>>>>>

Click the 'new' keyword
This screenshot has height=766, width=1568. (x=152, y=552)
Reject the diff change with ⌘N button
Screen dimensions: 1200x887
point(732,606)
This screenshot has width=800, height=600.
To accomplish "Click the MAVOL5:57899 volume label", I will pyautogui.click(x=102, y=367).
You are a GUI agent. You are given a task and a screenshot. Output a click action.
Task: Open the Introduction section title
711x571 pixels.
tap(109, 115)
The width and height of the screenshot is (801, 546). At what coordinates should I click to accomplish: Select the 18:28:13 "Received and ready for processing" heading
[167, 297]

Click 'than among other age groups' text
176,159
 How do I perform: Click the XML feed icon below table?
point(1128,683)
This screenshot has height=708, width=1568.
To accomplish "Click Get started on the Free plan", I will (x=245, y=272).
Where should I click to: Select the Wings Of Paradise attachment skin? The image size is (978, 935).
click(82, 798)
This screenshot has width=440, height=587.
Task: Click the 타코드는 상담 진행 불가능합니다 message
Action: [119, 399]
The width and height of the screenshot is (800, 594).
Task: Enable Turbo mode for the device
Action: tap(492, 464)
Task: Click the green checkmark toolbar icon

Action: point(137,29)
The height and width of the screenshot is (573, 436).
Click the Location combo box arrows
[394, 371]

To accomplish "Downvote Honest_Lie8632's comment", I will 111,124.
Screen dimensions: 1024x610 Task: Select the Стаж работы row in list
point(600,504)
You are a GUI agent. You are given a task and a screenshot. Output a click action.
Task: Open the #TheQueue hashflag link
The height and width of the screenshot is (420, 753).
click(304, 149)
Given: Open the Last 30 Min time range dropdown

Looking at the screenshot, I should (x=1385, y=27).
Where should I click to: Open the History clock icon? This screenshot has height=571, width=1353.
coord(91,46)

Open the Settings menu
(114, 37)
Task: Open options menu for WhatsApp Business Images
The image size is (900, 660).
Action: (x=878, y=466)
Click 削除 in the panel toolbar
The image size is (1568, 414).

<<<<<

### WHAT NEEDS TO BE DONE
Return all data verbatim.

### COMPLETED EXERCISE
Click the 'new' keyword
This screenshot has height=766, width=1568. (x=152, y=552)
Reject the diff change with ⌘N button
Screen dimensions: 1200x887
point(732,606)
This screenshot has width=800, height=600.
To accomplish "Click the MAVOL5:57899 volume label", I will pyautogui.click(x=102, y=367).
You are a GUI agent. You are given a task and a screenshot. Output a click action.
Task: Open the Introduction section title
711x571 pixels.
tap(109, 115)
The width and height of the screenshot is (801, 546). At what coordinates should I click to accomplish: Select the 18:28:13 "Received and ready for processing" heading
[167, 297]

Click 'than among other age groups' text
176,159
 How do I perform: Click the XML feed icon below table?
point(1128,683)
This screenshot has height=708, width=1568.
To accomplish "Click Get started on the Free plan", I will (x=245, y=272).
Where should I click to: Select the Wings Of Paradise attachment skin? The image size is (978, 935).
click(82, 798)
This screenshot has width=440, height=587.
Task: Click the 타코드는 상담 진행 불가능합니다 message
Action: [119, 399]
The width and height of the screenshot is (800, 594).
Task: Enable Turbo mode for the device
Action: tap(492, 464)
Task: Click the green checkmark toolbar icon

Action: point(137,29)
The height and width of the screenshot is (573, 436).
Click the Location combo box arrows
[394, 371]

To accomplish "Downvote Honest_Lie8632's comment", I will 111,124.
Screen dimensions: 1024x610 Task: Select the Стаж работы row in list
point(600,504)
You are a GUI agent. You are given a task and a screenshot. Output a click action.
Task: Open the #TheQueue hashflag link
The height and width of the screenshot is (420, 753).
click(304, 149)
Given: Open the Last 30 Min time range dropdown

Looking at the screenshot, I should (x=1385, y=27).
Where should I click to: Open the History clock icon? This screenshot has height=571, width=1353.
coord(91,46)

Open the Settings menu
(114, 37)
Task: Open options menu for WhatsApp Business Images
The image size is (900, 660).
Action: (x=878, y=466)
Click 削除 in the panel toolbar
The image size is (1568, 414).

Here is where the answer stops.